[发明专利]纤维连接蛋白N-端和C-端肝素结合域多肽在制备抗肝癌细胞侵袭转移的药物中应用

说明书

技术领域：

本发明涉及一种纤维连接蛋白N-端和C-端肝素结合域多肽在制备抗肝癌细胞的药物中应用。 

背景技术：

FN是已知的多功能糖蛋白，具有多个与其它分子结合的位点，包括N末端和C端肝素结合结构域。在获得高纯度FN的N端和C端肝素结合结构域多肽(分别简称rhFNHN29和rhFNHC36)的基础上，我们研究rhFNHN29和rhFNHC36多肽对人高转移肝癌细胞(MHCC97H)粘附和侵袭功能的影响，并进一步分析其分子机制。 

侵袭和转移是恶性肿瘤的重要生物学特性。癌细胞的转移需要特殊的细胞-细胞间、细胞-细胞外基质间的相互作用。这些相互作用受整合素、钙粘合素和选择素的调节。其中整合素调节癌细胞粘附到细胞外基质和细胞表面成份是关键的因素。因此，阻止癌细胞粘附至细胞外基质蛋白是治疗恶性肿瘤侵袭和转移的重要目标。 

纤维连接蛋白(简称FN)是有粘附作用的一种糖蛋白分子。前期的体外研究显示FN锚定EMC在癌细胞的趋化性上发挥重要的作用。另一方面，对癌细胞的FN表达研究发现癌细胞FN的表达下降与癌细胞的生长和转移密切相关。这些可解释癌细胞FN表达的增加，可相反地有效降低癌细胞的转移，这暗示着FN在抗癌细胞转移中的应用价值。我们的体外干预实验显示游离FN可抑制肝癌细胞的粘附和转移。暴露的FN细胞结合位点，处在游离与锚定状态之间则无此作用。游离FN与癌细胞表面分子(整合素)相互作用增加同种细胞的粘度。因此，我们相信游离FN有抑制肝癌细胞转移的作用。然而，FN的应用面临着许多的问题，如血资源的缺乏、血源性传染病的传播、其分子量达到420KD，利用基因工程技术全分子表达，目前还存在着难度。FN分子上有多个与锚定相关的活性位点，肝素结合区、胶原结合区、纤维蛋白结合区和细胞结合区。这些结合区域与多种细胞功能相关，包括粘附、迁移、分化、细胞凋亡、形态改变，止血及修复损坏等等。因此，用FN多肽的功能区域来替代FN是一个更可行的方法。对癌症治疗，有些报道显示了这样的作用。例如，FN中的RGD片段，包含粘附识别信号Arg-Gly-Asp，可抑制鼠肝细胞癌(HCC)肝内转移。CH50多肽，包含细胞I和肝素I双结合区域片段，能起到抑制肿瘤生长、侵袭和血管生成。FNIII14多肽也能有效抑制淋巴瘤细胞粘附和转移。
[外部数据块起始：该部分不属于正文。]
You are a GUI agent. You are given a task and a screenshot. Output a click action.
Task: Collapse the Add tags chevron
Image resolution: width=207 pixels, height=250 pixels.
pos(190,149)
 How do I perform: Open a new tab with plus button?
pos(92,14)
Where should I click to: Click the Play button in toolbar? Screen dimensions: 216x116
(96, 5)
肝素结合域是FN分子中的重要结构。一个(237AA)位于它的N-端，包含5个I型同源结构，另一个(272)位于C端，包含三个III型同源结构。我们曾利用遗传工程合成了重组N-端和C-端肝素结合域多肽(分别简称rhFNHN29和rhFNHC36)(其具体结构和蛋白序列见专利公开文献CN200810071172.2)、并进一步证实其具有结合肝素的活性。然而，这些多肽对肿瘤的治疗作用仍未见报道。我们研究了rhFNHN29和rhFNHC36多肽对人高转移性肝癌细胞 (MHCC97H)的粘附和侵袭性的作用，并分析这种现象的潜在分子机制。 

发明内容：

针对以上现有技术存在的问题，本发明的目的是提供一种纤维连接蛋白N-端和C-端肝素结合域多肽在制备抗肝癌细胞侵袭转移的药物中应用。 
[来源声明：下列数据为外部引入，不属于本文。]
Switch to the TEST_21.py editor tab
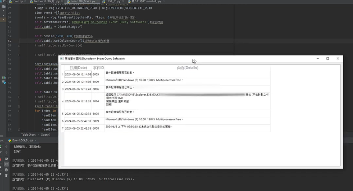 [x=113, y=1]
本发明的目的是这样实现的，所述的二种重组纤维连接蛋白N端(又可写成N-端)和C端(C-端)肝素结合域多肽，其一的特征在于是由FN分子中N端的五个I型同源结构组成，含有从Ser46-Gly282的237个氨基酸；编码该多肽的DNA序列从403bp到1113bp，长711bp，PCR扩增片断长741bp，双酶切后片断长729bp；由酵母表达的多肽分子量为28.52kDa，纤维连接蛋白N端肝素结合域多肽(简称rhFNHN-29)。所述的另一种重组纤维连接蛋白C端肝素结合域多肽，其特征在于是由FN分子中的IH-12、III-13、III-14三个III型同源结构组成，含有从Tyr1720-Tyr1991的272个氨基酸；编码该多肽的DNA序列从5428bp到6244bp，长816bp，PCR扩增片断长835bp，双酶切后片断长828bp，由酵母表达的多肽分子量为36.09kDa，纤维连接蛋白C端肝素结合域多肽(简称rhFNHC-36)。所述的rhFNHN-29和rhFNHC-36详细内容见本申请人先前申请的专利申请号为CN200810071172.2的公开文献。本发明所述的rhFNHN-29和rhFNHC-36在制备抗肝癌细胞侵袭转移的药物中的应用。